Dispositivo de criação coletiva que se tornou prática recorrente entre os grupos de teatro de São Paulo a partir dos anos 1990. Um dos objetivos principais desse procedimento de construção de linguagem cênica é abrir espaço para a autoria dramatúrgica de todos os envolvidos no processo de criação, sobretudo os atores e as atrizes através de improvisações individuais e workshops coletivos, frequentemente deflagrados por depoimentos pessoais.
O dispositivo não configura um “método” com normas rígidas e apresenta variações expressivas conforme é colocado em prática por diferentes companhias paulistanas com linhas de pesquisa e rotinas de trabalho muito distintas. Coletivos cênicos acabam formando uma espécie de “personalidade plural” com idiossincrasias, paladar estético, militâncias e visões de mundo muito diferenciadas, o que logicamente vai se refletir nas formas de condução dos processos colaborativos.
Um grupo, por exemplo, como o Teatro da Vertigem, que atua fora dos edifícios teatrais, quase sempre em atrito com a urbanidade, aposta somente em processos colaborativos com a presença de um dramaturgo, por mais que por vezes sejam convidados escritores distantes da prática dramatúrgica propriamente dita para participar da criação coletiva.
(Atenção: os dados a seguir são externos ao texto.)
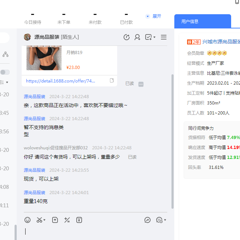This screenshot has width=240, height=240.
Task: Click the add contact person icon
Action: coord(137,37)

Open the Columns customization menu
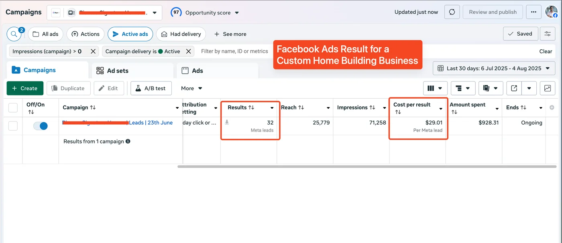435,88
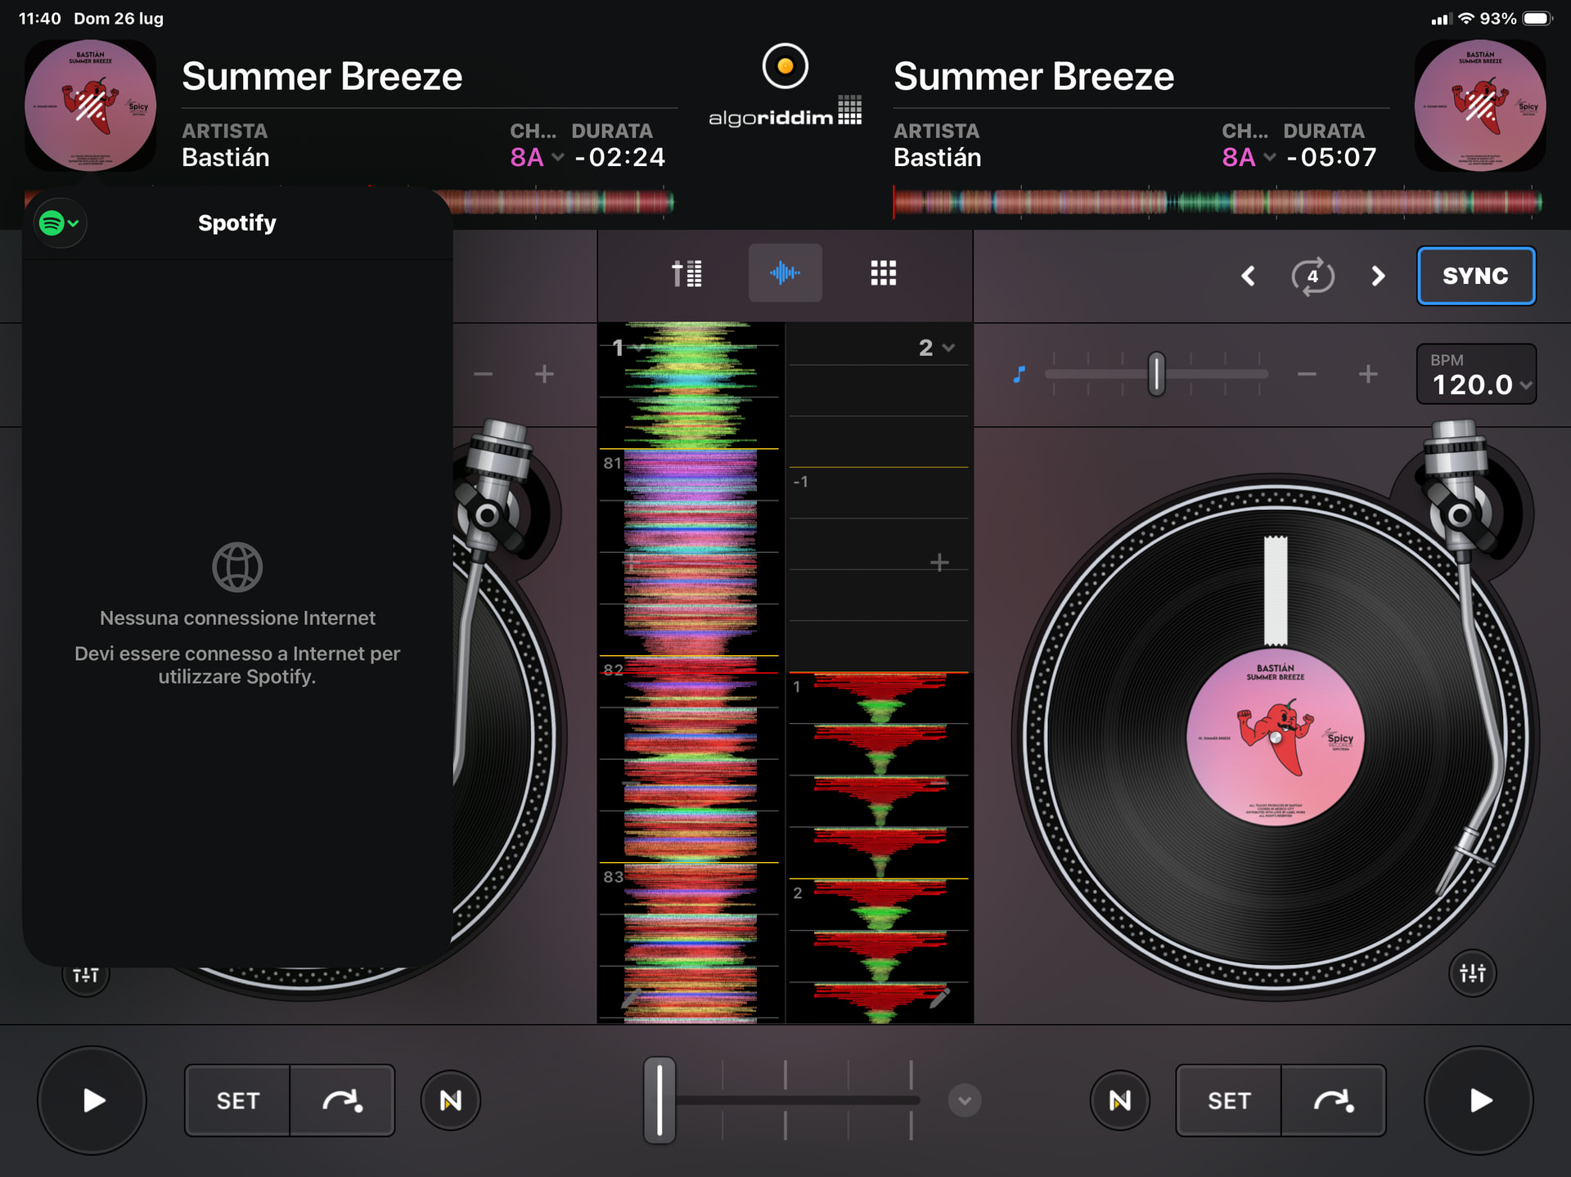Viewport: 1571px width, 1177px height.
Task: Play the right deck
Action: click(1479, 1100)
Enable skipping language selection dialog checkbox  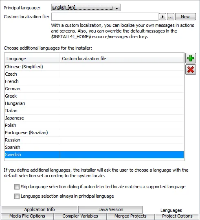tap(17, 187)
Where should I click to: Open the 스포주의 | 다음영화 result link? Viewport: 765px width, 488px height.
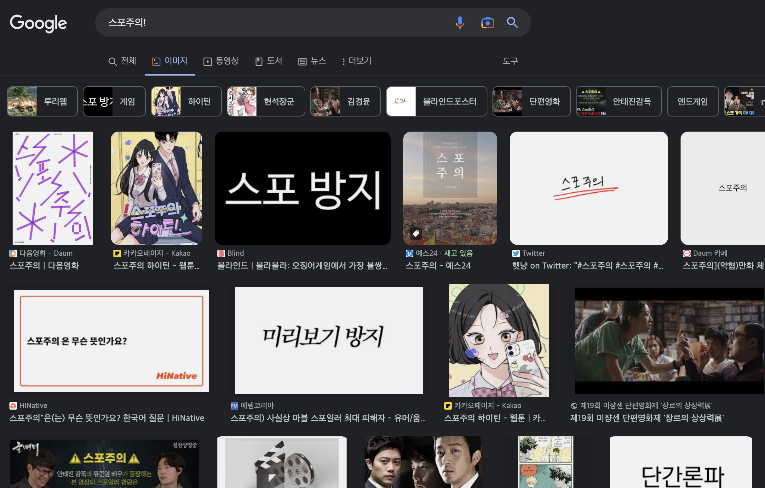tap(44, 265)
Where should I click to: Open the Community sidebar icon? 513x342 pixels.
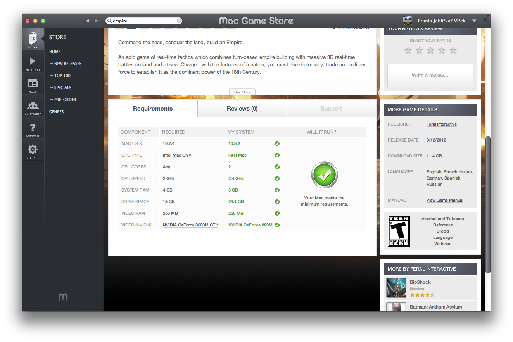[x=33, y=106]
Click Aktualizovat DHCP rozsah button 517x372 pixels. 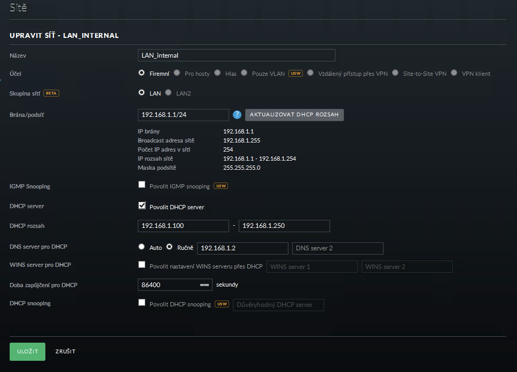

A genialidade inóspita do encenador Antonio Araújo só se realiza em sua plenitude em conflito com o espaço urbano, sob o risco do real. Sua obsessão por uma porosidade permanente ao inesperado está até mesmo na escolha de autores não familiarizados com as tradições e rupturas características da escritura cênica para atuar como dramaturgos nos instigantes e inflamados processos colaborativos da companhia.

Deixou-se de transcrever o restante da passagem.